_INFORMATION GIVEN_.
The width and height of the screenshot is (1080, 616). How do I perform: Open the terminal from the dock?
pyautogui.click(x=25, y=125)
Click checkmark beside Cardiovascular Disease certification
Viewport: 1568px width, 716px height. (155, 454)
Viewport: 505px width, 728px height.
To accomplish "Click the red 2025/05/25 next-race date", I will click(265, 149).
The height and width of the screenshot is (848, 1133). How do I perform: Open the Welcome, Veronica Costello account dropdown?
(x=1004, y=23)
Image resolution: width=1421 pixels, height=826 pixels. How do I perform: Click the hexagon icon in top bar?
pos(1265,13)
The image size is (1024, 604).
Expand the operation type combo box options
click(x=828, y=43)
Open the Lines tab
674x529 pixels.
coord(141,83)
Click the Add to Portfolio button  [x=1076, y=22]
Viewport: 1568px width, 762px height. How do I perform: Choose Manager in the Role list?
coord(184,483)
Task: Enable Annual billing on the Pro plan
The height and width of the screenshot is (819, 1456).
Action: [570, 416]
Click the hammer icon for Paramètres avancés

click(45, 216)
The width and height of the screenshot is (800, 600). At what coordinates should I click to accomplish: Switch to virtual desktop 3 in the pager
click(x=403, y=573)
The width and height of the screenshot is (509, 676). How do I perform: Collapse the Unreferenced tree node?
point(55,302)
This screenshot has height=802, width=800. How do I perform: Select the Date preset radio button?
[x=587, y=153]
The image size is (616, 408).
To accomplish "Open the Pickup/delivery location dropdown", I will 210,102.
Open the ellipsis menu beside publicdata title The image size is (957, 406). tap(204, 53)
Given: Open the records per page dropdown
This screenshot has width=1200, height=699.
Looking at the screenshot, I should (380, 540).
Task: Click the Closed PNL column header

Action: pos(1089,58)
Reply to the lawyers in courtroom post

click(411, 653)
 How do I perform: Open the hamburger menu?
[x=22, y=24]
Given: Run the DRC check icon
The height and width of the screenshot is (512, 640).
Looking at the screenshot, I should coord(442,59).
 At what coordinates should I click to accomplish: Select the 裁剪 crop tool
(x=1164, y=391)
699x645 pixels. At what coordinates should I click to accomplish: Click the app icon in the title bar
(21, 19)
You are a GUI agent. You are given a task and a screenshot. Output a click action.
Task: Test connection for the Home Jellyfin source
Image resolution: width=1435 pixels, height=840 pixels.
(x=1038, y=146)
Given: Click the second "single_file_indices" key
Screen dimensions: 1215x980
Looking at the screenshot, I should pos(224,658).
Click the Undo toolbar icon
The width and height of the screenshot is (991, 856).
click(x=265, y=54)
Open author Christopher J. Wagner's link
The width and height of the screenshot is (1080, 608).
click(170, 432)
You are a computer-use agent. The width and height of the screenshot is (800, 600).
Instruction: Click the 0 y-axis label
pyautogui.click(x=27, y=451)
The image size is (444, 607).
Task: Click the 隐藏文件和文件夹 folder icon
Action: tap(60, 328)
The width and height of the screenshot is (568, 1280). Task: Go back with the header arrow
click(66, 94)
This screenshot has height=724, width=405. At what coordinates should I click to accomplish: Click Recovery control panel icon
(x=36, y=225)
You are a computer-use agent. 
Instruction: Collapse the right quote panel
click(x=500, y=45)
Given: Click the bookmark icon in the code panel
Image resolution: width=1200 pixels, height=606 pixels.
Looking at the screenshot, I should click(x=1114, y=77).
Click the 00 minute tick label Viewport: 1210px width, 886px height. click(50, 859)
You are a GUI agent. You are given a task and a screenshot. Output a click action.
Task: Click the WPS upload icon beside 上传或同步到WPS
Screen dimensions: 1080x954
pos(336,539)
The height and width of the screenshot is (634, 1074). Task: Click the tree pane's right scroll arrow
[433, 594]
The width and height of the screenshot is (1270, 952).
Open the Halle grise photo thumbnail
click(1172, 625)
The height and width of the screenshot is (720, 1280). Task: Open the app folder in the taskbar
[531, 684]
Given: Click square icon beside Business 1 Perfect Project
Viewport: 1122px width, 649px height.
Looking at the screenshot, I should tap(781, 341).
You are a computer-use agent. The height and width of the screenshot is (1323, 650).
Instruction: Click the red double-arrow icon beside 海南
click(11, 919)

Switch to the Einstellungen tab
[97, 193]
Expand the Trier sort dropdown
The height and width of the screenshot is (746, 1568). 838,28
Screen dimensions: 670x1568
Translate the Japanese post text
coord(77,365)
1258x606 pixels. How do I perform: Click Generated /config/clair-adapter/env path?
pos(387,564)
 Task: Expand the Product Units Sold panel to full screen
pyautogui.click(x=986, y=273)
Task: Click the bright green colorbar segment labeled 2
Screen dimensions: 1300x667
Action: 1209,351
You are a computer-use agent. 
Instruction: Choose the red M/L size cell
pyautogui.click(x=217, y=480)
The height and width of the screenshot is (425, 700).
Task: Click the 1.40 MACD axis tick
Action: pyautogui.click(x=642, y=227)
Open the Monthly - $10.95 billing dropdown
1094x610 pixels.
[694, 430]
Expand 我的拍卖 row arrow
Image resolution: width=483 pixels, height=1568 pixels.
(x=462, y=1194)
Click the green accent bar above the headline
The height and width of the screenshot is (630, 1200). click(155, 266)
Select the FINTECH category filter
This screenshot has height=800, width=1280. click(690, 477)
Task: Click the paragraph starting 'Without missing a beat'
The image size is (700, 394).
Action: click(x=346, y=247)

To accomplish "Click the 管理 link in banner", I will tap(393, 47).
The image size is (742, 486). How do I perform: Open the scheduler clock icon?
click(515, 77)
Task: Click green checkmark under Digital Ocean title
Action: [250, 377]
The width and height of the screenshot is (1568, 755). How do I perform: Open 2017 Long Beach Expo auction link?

_WHAT THE TASK ASKS_. Everything above must be retyped. Keep each record exactly the same.

_RESULT_.
The width and height of the screenshot is (1080, 616). How do I perform: Open the terminal from the dock?
pyautogui.click(x=25, y=125)
Click checkmark beside Cardiovascular Disease certification
Viewport: 1568px width, 716px height. (155, 454)
Viewport: 505px width, 728px height.
To accomplish "Click the red 2025/05/25 next-race date", I will click(265, 149).
The height and width of the screenshot is (848, 1133). How do I perform: Open the Welcome, Veronica Costello account dropdown?
(x=1004, y=23)
Image resolution: width=1421 pixels, height=826 pixels. How do I perform: Click the hexagon icon in top bar?
pos(1265,13)
The image size is (1024, 604).
Expand the operation type combo box options
click(x=828, y=43)
Open the Lines tab
674x529 pixels.
coord(141,83)
Click the Add to Portfolio button  [x=1076, y=22]
Viewport: 1568px width, 762px height. How do I perform: Choose Manager in the Role list?
coord(184,483)
Task: Enable Annual billing on the Pro plan
The height and width of the screenshot is (819, 1456).
Action: [570, 416]
Click the hammer icon for Paramètres avancés

click(45, 216)
The width and height of the screenshot is (800, 600). At what coordinates should I click to accomplish: Switch to virtual desktop 3 in the pager
click(x=403, y=573)
The width and height of the screenshot is (509, 676). How do I perform: Collapse the Unreferenced tree node?
point(55,302)
This screenshot has height=802, width=800. How do I perform: Select the Date preset radio button?
[x=587, y=153]
The image size is (616, 408).
To accomplish "Open the Pickup/delivery location dropdown", I will 210,102.
Open the ellipsis menu beside publicdata title The image size is (957, 406). tap(204, 53)
Given: Open the records per page dropdown
This screenshot has width=1200, height=699.
Looking at the screenshot, I should (380, 540).
Task: Click the Closed PNL column header

Action: pos(1089,58)
Reply to the lawyers in courtroom post

click(411, 653)
 How do I perform: Open the hamburger menu?
[x=22, y=24]
Given: Run the DRC check icon
The height and width of the screenshot is (512, 640).
Looking at the screenshot, I should coord(442,59).
 At what coordinates should I click to accomplish: Select the 裁剪 crop tool
(x=1164, y=391)
699x645 pixels. At what coordinates should I click to accomplish: Click the app icon in the title bar
(21, 19)
You are a GUI agent. You are given a task and a screenshot. Output a click action.
Task: Test connection for the Home Jellyfin source
Image resolution: width=1435 pixels, height=840 pixels.
(x=1038, y=146)
Given: Click the second "single_file_indices" key
Screen dimensions: 1215x980
Looking at the screenshot, I should pos(224,658).
Click the Undo toolbar icon
The width and height of the screenshot is (991, 856).
click(x=265, y=54)
Open author Christopher J. Wagner's link
The width and height of the screenshot is (1080, 608).
click(170, 432)
You are a computer-use agent. The width and height of the screenshot is (800, 600).
Instruction: Click the 0 y-axis label
pyautogui.click(x=27, y=451)
The image size is (444, 607).
Task: Click the 隐藏文件和文件夹 folder icon
Action: tap(60, 328)
The width and height of the screenshot is (568, 1280). Task: Go back with the header arrow
click(66, 94)
This screenshot has height=724, width=405. At what coordinates should I click to accomplish: Click Recovery control panel icon
(x=36, y=225)
You are a computer-use agent. 
Instruction: Collapse the right quote panel
click(x=500, y=45)
Given: Click the bookmark icon in the code panel
Image resolution: width=1200 pixels, height=606 pixels.
Looking at the screenshot, I should click(x=1114, y=77).
Click the 00 minute tick label Viewport: 1210px width, 886px height. click(50, 859)
You are a GUI agent. You are given a task and a screenshot. Output a click action.
Task: Click the WPS upload icon beside 上传或同步到WPS
Screen dimensions: 1080x954
pos(336,539)
The height and width of the screenshot is (634, 1074). Task: Click the tree pane's right scroll arrow
[433, 594]
The width and height of the screenshot is (1270, 952).
Open the Halle grise photo thumbnail
click(1172, 625)
The height and width of the screenshot is (720, 1280). Task: Open the app folder in the taskbar
[531, 684]
Given: Click square icon beside Business 1 Perfect Project
Viewport: 1122px width, 649px height.
Looking at the screenshot, I should tap(781, 341).
You are a computer-use agent. The height and width of the screenshot is (1323, 650).
Instruction: Click the red double-arrow icon beside 海南
click(11, 919)

Switch to the Einstellungen tab
[97, 193]
Expand the Trier sort dropdown
The height and width of the screenshot is (746, 1568). 838,28
Screen dimensions: 670x1568
Translate the Japanese post text
coord(77,365)
1258x606 pixels. How do I perform: Click Generated /config/clair-adapter/env path?
pos(387,564)
 Task: Expand the Product Units Sold panel to full screen
pyautogui.click(x=986, y=273)
Task: Click the bright green colorbar segment labeled 2
Screen dimensions: 1300x667
Action: 1209,351
You are a computer-use agent. 
Instruction: Choose the red M/L size cell
pyautogui.click(x=217, y=480)
The height and width of the screenshot is (425, 700).
Task: Click the 1.40 MACD axis tick
Action: pyautogui.click(x=642, y=227)
Open the Monthly - $10.95 billing dropdown
1094x610 pixels.
[694, 430]
Expand 我的拍卖 row arrow
Image resolution: width=483 pixels, height=1568 pixels.
(x=462, y=1194)
Click the green accent bar above the headline
The height and width of the screenshot is (630, 1200). click(155, 266)
Select the FINTECH category filter
This screenshot has height=800, width=1280. click(690, 477)
Task: Click the paragraph starting 'Without missing a beat'
The image size is (700, 394).
Action: click(x=346, y=247)

To accomplish "Click the 管理 link in banner", I will tap(393, 47).
The image size is (742, 486). How do I perform: Open the scheduler clock icon?
click(515, 77)
Task: Click green checkmark under Digital Ocean title
Action: [250, 377]
The width and height of the screenshot is (1568, 755). How do I perform: Open 2017 Long Beach Expo auction link?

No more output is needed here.